Drodzy Czytelnicy, gdy weźmiecie do ręki najnowszą powieść Antony’ego Doerra “Miasto w chmurach”, to co pierwsze przykuje Waszą uwagę, to okładka. Intrygująca niebieska księga na tle miasta… Jak otworzycie powieść i rozpoczniecie lekturę, zaczniecie przenosić się w czasie pomiędzy epokami, a w nich poznacie wielu bohaterów. Jednak pewne rzeczy zawsze będą Wam niezmiennie podczas czytania towarzyszyć. Jakie, uchylę rąbka tajemnicy za chwilę, dość powiedzieć, że odbędziecie fantastyczną podróż w czasie.

Konstance żyje w przyszłości. Urodziła się na statku kosmicznym, który pokonuje kolejne lata świetlne z misją założenia nowej kolonii gdzieś na odległej planecie. Inicjatorzy misji wszystko przemyśleli i dopięli na ostatni guzik. Jednak uporządkowane życie Konstance na statku wywróci się do góry nogami. Jedyne, co jej pozostanie, to dostęp do cyfrowej biblioteki… Tam znajdzie ukojenie i zachwyci się starożytną historią Aetona – prostego pasterza, który marzy aby udać się do Miasta w Chmurach – krainy szczęśliwości zamieszkanej przez ptaki. Przez pomyłkę zmienia się jednak w osła.. jakże daleko od wolnego, uskrzydlonego ptaka, prawda?

Stopklatka. Współczesność. Zeno, wiekowy weteran wojenny, wystawia z dziećmi z lokalnej biblioteki przedstawienie o dziejach Aetona, które sam przetłumaczył kiedyś z greki. Tego samego dnia Seymour, nastoletni chłopiec z autyzmem, postanawia podłożyć tam ładunek wybuchowy, w ramach protestu przeciwko niszczeniu środowiska naturalnego.

Cyk i znajdujemy się w XV – wiecznym Konstantynopolu (jeszcze), na chwilę przed oblężeniem miasta przez wojska Sułtana. Anna, 14 – letnia dziewczynka nie ma rodziny. Umiera jej ukochana siostra, a dla Anny jedynym wytchnieniem od ciężkiego życia w przyklasztornym warsztacie krawieckim są stare rękopisy, które w nocy kradnie z opuszczonej biblioteki, ryzykując gniew opiekunów. Kiedy wiadomo już, że miasto upadnie i sułtańskie wojska wkroczą za jego mury, Anna, pozostawiona sama sobie, ucieka z Konstantynopola. Zabiera ze sobą tylko jeden pergamin. Perypetie Aetona zamienionego w osiołka…

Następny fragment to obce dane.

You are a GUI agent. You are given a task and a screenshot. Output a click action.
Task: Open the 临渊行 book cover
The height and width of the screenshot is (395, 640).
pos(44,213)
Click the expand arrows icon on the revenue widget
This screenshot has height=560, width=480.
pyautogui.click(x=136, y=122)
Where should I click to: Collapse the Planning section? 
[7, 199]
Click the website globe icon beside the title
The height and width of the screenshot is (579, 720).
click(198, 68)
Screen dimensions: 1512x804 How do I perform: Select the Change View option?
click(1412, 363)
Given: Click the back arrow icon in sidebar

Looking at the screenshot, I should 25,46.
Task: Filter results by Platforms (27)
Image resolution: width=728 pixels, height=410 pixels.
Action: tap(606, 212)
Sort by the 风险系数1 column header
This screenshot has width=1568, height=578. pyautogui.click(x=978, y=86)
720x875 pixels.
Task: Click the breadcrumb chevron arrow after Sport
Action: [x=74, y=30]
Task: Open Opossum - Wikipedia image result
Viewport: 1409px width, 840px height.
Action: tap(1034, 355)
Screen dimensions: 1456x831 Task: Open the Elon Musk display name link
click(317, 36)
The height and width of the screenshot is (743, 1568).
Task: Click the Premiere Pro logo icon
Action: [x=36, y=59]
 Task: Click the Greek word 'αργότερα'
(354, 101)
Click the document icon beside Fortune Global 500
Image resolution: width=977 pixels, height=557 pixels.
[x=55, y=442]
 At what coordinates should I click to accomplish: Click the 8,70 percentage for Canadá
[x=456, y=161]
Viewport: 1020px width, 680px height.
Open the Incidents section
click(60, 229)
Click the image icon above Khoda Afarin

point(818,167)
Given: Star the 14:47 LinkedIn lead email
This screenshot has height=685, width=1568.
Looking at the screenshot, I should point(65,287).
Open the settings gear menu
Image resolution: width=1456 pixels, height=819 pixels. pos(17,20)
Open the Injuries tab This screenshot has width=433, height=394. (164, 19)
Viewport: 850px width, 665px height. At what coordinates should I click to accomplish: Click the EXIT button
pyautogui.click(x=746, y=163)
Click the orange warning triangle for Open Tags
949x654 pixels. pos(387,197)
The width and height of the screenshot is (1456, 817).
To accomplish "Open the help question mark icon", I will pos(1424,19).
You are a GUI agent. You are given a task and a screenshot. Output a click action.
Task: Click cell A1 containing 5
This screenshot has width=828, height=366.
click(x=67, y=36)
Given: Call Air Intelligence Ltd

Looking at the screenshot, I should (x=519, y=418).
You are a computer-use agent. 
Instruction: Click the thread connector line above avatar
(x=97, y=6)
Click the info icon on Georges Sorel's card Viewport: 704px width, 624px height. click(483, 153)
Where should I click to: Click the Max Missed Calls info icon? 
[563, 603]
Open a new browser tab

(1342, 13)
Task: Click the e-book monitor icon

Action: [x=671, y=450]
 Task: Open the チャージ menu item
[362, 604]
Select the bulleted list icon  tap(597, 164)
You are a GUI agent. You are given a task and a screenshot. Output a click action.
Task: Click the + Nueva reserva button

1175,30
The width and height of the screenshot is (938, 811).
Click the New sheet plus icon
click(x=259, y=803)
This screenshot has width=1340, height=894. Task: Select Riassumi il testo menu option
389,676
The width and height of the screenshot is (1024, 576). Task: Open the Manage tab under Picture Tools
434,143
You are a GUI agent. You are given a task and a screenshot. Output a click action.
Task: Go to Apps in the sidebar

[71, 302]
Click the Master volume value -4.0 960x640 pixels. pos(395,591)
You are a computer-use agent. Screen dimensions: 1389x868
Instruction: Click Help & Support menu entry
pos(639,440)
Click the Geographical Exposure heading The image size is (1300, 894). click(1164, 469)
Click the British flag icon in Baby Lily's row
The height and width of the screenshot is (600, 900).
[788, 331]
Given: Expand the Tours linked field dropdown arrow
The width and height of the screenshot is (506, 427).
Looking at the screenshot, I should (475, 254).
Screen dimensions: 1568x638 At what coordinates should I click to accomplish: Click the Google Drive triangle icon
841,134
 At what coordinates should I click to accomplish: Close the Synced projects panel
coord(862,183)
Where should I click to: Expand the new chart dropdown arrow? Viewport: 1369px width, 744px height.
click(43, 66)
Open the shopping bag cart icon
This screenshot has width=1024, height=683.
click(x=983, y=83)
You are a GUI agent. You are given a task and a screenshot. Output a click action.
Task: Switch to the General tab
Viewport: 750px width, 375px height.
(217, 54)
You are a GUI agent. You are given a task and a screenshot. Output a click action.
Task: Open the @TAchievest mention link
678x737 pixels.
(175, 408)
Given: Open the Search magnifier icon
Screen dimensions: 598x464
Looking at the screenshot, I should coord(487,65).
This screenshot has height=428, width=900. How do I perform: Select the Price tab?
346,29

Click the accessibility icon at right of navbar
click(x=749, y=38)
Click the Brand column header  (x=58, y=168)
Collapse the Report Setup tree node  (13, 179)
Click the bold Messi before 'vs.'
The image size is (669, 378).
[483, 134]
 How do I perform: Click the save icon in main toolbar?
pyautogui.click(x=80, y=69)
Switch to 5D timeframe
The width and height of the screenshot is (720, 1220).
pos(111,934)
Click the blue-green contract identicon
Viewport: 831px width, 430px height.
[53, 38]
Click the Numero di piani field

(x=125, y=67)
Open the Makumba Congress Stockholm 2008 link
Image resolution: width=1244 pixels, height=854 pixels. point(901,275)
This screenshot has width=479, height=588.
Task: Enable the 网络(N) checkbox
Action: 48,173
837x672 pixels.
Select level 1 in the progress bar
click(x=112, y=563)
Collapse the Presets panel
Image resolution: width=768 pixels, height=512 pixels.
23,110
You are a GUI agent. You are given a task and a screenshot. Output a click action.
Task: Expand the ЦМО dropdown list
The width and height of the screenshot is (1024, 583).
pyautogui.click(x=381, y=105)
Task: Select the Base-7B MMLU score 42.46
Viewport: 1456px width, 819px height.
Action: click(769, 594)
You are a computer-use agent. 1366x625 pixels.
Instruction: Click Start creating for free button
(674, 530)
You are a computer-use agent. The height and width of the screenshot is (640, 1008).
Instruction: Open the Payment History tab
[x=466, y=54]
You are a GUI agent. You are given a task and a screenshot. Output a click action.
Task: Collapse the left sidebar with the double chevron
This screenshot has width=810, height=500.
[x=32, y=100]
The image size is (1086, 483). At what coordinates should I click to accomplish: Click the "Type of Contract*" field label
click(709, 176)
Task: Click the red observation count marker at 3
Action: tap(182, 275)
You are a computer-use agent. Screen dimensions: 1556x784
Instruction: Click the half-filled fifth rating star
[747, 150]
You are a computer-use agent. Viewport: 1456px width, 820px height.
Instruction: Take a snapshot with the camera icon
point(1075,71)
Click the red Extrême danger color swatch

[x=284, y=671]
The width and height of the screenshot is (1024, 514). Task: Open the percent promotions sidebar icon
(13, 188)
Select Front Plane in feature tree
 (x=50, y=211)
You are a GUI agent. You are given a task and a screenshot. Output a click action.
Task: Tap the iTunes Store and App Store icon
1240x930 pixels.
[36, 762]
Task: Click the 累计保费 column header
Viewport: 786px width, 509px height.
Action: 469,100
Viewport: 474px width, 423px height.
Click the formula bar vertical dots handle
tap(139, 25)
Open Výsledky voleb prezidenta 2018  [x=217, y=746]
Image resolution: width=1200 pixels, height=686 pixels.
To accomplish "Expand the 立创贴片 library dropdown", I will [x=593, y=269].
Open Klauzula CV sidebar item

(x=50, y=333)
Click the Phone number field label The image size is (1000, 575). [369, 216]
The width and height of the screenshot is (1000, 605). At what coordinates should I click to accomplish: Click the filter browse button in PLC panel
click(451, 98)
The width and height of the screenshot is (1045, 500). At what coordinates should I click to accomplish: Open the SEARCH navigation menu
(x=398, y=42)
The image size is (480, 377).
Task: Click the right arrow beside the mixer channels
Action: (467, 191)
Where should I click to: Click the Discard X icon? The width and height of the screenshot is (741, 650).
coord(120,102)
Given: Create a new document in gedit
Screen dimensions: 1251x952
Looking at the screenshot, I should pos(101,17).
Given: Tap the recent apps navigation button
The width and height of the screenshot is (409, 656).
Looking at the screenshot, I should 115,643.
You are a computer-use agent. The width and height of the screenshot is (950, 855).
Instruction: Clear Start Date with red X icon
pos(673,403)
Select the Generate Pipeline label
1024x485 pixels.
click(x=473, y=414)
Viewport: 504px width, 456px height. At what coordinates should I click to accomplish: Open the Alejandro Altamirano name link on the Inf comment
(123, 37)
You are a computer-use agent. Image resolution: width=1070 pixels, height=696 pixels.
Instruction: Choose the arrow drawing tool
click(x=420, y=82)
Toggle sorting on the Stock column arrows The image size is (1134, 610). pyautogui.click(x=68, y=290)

Po drugiej stronie murów zaś, z wojskami przebywa młody Omeir. Urodził się z zajęczą wargą, więc większość ludzi uważa go za przeklętego. Omeir ma jednak jeden talent – jak nikt rozumie zwierzęta. Dlatego też, przeklęty czy nie, na razie jest sułtanowi potrzebny, aby doglądać zwierząt jucznych w jego wielkiej armii. Kiedy oblężenie jest przedłuża, Omeir oddala się niepostrzeżenie od obozu wojskowego i próbuje wrócić do domu… Czy on też pozna historię Aetona??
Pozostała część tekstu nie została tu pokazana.